** Start of LISTED ENTRIES **

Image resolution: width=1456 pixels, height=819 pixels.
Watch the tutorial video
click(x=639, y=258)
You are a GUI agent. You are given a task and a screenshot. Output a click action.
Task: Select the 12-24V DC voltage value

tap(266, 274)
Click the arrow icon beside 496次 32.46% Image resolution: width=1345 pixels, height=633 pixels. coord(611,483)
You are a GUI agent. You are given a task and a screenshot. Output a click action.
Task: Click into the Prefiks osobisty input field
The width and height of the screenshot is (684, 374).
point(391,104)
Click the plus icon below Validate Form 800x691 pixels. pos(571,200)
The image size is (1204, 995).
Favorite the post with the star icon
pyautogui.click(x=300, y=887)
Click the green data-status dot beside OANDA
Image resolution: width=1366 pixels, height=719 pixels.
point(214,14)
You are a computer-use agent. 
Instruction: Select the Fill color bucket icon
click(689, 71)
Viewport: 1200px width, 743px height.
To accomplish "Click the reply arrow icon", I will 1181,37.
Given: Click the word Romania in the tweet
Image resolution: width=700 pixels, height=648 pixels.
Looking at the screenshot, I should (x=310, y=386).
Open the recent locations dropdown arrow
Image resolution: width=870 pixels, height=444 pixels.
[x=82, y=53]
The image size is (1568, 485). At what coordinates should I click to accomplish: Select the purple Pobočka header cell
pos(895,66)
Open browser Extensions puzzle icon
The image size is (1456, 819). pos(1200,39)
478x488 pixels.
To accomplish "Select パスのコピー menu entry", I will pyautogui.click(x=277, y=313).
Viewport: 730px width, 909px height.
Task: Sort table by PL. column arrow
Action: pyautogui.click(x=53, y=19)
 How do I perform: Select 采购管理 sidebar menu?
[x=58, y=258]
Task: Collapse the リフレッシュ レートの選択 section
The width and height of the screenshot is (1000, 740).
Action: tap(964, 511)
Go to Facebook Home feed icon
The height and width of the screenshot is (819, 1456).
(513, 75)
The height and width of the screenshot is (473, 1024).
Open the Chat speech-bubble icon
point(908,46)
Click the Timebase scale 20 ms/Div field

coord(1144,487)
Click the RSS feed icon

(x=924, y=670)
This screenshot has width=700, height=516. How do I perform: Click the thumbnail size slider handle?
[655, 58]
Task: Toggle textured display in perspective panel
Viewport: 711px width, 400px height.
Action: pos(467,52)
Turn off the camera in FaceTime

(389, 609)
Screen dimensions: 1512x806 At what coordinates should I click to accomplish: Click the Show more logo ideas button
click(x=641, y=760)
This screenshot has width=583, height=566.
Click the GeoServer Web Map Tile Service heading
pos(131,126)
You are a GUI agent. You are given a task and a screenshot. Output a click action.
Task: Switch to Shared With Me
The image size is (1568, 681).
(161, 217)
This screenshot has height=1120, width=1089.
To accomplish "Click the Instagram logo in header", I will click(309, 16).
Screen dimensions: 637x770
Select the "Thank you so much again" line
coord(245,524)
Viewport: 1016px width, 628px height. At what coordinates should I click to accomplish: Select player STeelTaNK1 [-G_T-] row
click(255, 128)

** End of LISTED ENTRIES **

# JOB
Update the data above by changing each "GUI agent" to "screen assistant" and keeping every other line as it is.

# THE ANSWER
Image resolution: width=1456 pixels, height=819 pixels.
Watch the tutorial video
click(x=639, y=258)
You are a screen assistant. You are given a task and a screenshot. Output a click action.
Task: Select the 12-24V DC voltage value

tap(266, 274)
Click the arrow icon beside 496次 32.46% Image resolution: width=1345 pixels, height=633 pixels. coord(611,483)
You are a screen assistant. You are given a task and a screenshot. Output a click action.
Task: Click into the Prefiks osobisty input field
The width and height of the screenshot is (684, 374).
point(391,104)
Click the plus icon below Validate Form 800x691 pixels. pos(571,200)
The image size is (1204, 995).
Favorite the post with the star icon
pyautogui.click(x=300, y=887)
Click the green data-status dot beside OANDA
Image resolution: width=1366 pixels, height=719 pixels.
point(214,14)
You are a computer-use agent. 
Instruction: Select the Fill color bucket icon
click(689, 71)
Viewport: 1200px width, 743px height.
To accomplish "Click the reply arrow icon", I will 1181,37.
Given: Click the word Romania in the tweet
Image resolution: width=700 pixels, height=648 pixels.
Looking at the screenshot, I should (x=310, y=386).
Open the recent locations dropdown arrow
Image resolution: width=870 pixels, height=444 pixels.
[x=82, y=53]
The image size is (1568, 485). At what coordinates should I click to accomplish: Select the purple Pobočka header cell
pos(895,66)
Open browser Extensions puzzle icon
The image size is (1456, 819). pos(1200,39)
478x488 pixels.
To accomplish "Select パスのコピー menu entry", I will pyautogui.click(x=277, y=313).
Viewport: 730px width, 909px height.
Task: Sort table by PL. column arrow
Action: pyautogui.click(x=53, y=19)
 How do I perform: Select 采购管理 sidebar menu?
[x=58, y=258]
Task: Collapse the リフレッシュ レートの選択 section
The width and height of the screenshot is (1000, 740).
Action: tap(964, 511)
Go to Facebook Home feed icon
The height and width of the screenshot is (819, 1456).
(513, 75)
The height and width of the screenshot is (473, 1024).
Open the Chat speech-bubble icon
point(908,46)
Click the Timebase scale 20 ms/Div field

coord(1144,487)
Click the RSS feed icon

(x=924, y=670)
This screenshot has width=700, height=516. How do I perform: Click the thumbnail size slider handle?
[655, 58]
Task: Toggle textured display in perspective panel
Viewport: 711px width, 400px height.
Action: pos(467,52)
Turn off the camera in FaceTime

(389, 609)
Screen dimensions: 1512x806 At what coordinates should I click to accomplish: Click the Show more logo ideas button
click(x=641, y=760)
This screenshot has width=583, height=566.
Click the GeoServer Web Map Tile Service heading
pos(131,126)
You are a screen assistant. You are given a task and a screenshot. Output a click action.
Task: Switch to Shared With Me
The image size is (1568, 681).
(161, 217)
This screenshot has height=1120, width=1089.
To accomplish "Click the Instagram logo in header", I will click(309, 16).
Screen dimensions: 637x770
Select the "Thank you so much again" line
coord(245,524)
Viewport: 1016px width, 628px height. At what coordinates should I click to accomplish: Select player STeelTaNK1 [-G_T-] row
click(255, 128)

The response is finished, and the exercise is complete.